→ **Kısa alıştırma A**
John Maus ile yapılan söyleşiye göre Maus müzik eğitimini hangi okulda tamamladı?

→ **Belge**
----------

Gazete Vatan Logo
Magazin Müziğe başka açıdan bakan John Maus

Müziğe başka açıdan bakan John Maus

Animal Collective, Panda Bear ve Haunted Graffiti gruplarından da tanıdığımız lo-fi, synth pop ve deneysel pop türündeki parçaları ile adını duyuran Amerikalı müzisyen John Maus, geçtiğimiz hafta Studio’daydı.

Müziğe başka açıdan bakan John Maus

Maus, California Institute of Arts’da müzik eğitimini tamamladı. Eğitimi süresince deneysel, orta çağ, barok ve rönesans gibi farklı müzik türleriyle ilgilenen sanatçının müziği üzerindeki erken dönem etkilerin en büyüklerinin Nirvana ve 80’li yılların film müzikleri onun ilhamı oldu. Tek kişilik gösterisi ile sınırları aşan Maus ile müziğini konuştuk

Müziğinizi belli çizgilerin dışında olduğunu düşünüyor musunuz?

Umarım öyledir. Yapmaya çalıştığım şey bu. Sınırların dışında olmaya çalışıyorum. Fakat bunu başarıp başaramadığım dinleyiciye kalmış bence.

İlk olarak kliplerinize hayran olmuştum. Kliplerinizde bu kadar farklılık yaratmak imzanız mı oldu?

Birçok klibimi ben yapmadım. Belki de en iyilerini müziğimi seven insanlar yaptı. Bazı insanlar dinledikleri müziklere görseller ve videolar hazırlama ihtiyacı duyuyorlar; bir çeşit yanıt vermek gibi. İşte orada bir imza olduğunu düşünüyorum.

Sahnede oldukça çılgınsınız. Normal hayatınızda sakin misiniz? Enerjiyi sahnede mi atıyorsunuz?

Genelde de pek sakin bir adam değilimdir ama sahnede işi daha da uç bir noktaya taşımam gerekiyor. Müzik performanslarının önemli bir yönünün de “bir şey gerçekleştirmek” olduğunu düşünüyorum. Sahip olduğundan daha fazlasını vermelisin; en azından denemelisin. Günlük hayatımda ise sanırım herhangi bir insan kadar deliyim.

----------

→ **Kayıtlı veriler**
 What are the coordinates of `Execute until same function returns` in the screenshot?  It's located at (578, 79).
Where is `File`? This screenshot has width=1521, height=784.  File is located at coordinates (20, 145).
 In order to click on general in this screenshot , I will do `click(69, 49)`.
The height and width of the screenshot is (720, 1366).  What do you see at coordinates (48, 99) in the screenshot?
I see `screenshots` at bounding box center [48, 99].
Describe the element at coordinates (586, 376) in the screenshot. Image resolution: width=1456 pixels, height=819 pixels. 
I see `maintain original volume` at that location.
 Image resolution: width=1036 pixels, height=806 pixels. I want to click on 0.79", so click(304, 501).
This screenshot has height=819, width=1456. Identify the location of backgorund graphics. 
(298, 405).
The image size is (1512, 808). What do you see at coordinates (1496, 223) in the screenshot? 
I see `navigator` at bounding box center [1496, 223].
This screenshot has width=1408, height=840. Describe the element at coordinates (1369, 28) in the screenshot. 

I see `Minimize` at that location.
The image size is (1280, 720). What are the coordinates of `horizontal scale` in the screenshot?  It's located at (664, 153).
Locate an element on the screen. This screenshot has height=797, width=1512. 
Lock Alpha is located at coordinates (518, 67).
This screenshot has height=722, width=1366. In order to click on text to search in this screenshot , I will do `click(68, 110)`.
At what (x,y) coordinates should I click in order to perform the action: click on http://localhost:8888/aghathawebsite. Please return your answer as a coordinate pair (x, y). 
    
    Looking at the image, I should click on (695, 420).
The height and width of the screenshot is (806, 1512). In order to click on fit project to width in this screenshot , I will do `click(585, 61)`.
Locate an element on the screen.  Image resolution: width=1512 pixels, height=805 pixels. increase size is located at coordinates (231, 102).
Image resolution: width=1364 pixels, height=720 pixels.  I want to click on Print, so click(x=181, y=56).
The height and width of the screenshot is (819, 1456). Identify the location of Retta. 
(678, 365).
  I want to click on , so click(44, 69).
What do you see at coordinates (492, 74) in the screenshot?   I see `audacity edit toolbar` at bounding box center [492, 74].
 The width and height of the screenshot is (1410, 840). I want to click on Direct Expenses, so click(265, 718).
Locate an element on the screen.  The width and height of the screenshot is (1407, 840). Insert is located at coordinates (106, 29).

----------

→ **Kısa alıştırma B**
Kayıtlarda "This screenshot has height=819, width=1456." ifadesini içeren satırdan "I want to click on , so click(44, 69)." ifadesini içeren satıra kadar uzanan bölümü, iki uçtaki satırlar da dahil olmak üzere aynen tekrarla.

→ **Görev yanıtı A**
California Institute of Arts'ta.

→ **Görev yanıtı B**
This screenshot has height=819, width=1456. Identify the location of backgorund graphics. 
(298, 405).
The image size is (1512, 808). What do you see at coordinates (1496, 223) in the screenshot? 
I see `navigator` at bounding box center [1496, 223].
This screenshot has width=1408, height=840. Describe the element at coordinates (1369, 28) in the screenshot. 

I see `Minimize` at that location.
The image size is (1280, 720). What are the coordinates of `horizontal scale` in the screenshot?  It's located at (664, 153).
Locate an element on the screen. This screenshot has height=797, width=1512. 
Lock Alpha is located at coordinates (518, 67).
This screenshot has height=722, width=1366. In order to click on text to search in this screenshot , I will do `click(68, 110)`.
At what (x,y) coordinates should I click in order to perform the action: click on http://localhost:8888/aghathawebsite. Please return your answer as a coordinate pair (x, y). 
    
    Looking at the image, I should click on (695, 420).
The height and width of the screenshot is (806, 1512). In order to click on fit project to width in this screenshot , I will do `click(585, 61)`.
Locate an element on the screen.  Image resolution: width=1512 pixels, height=805 pixels. increase size is located at coordinates (231, 102).
Image resolution: width=1364 pixels, height=720 pixels.  I want to click on Print, so click(x=181, y=56).
The height and width of the screenshot is (819, 1456). Identify the location of Retta. 
(678, 365).
  I want to click on , so click(44, 69).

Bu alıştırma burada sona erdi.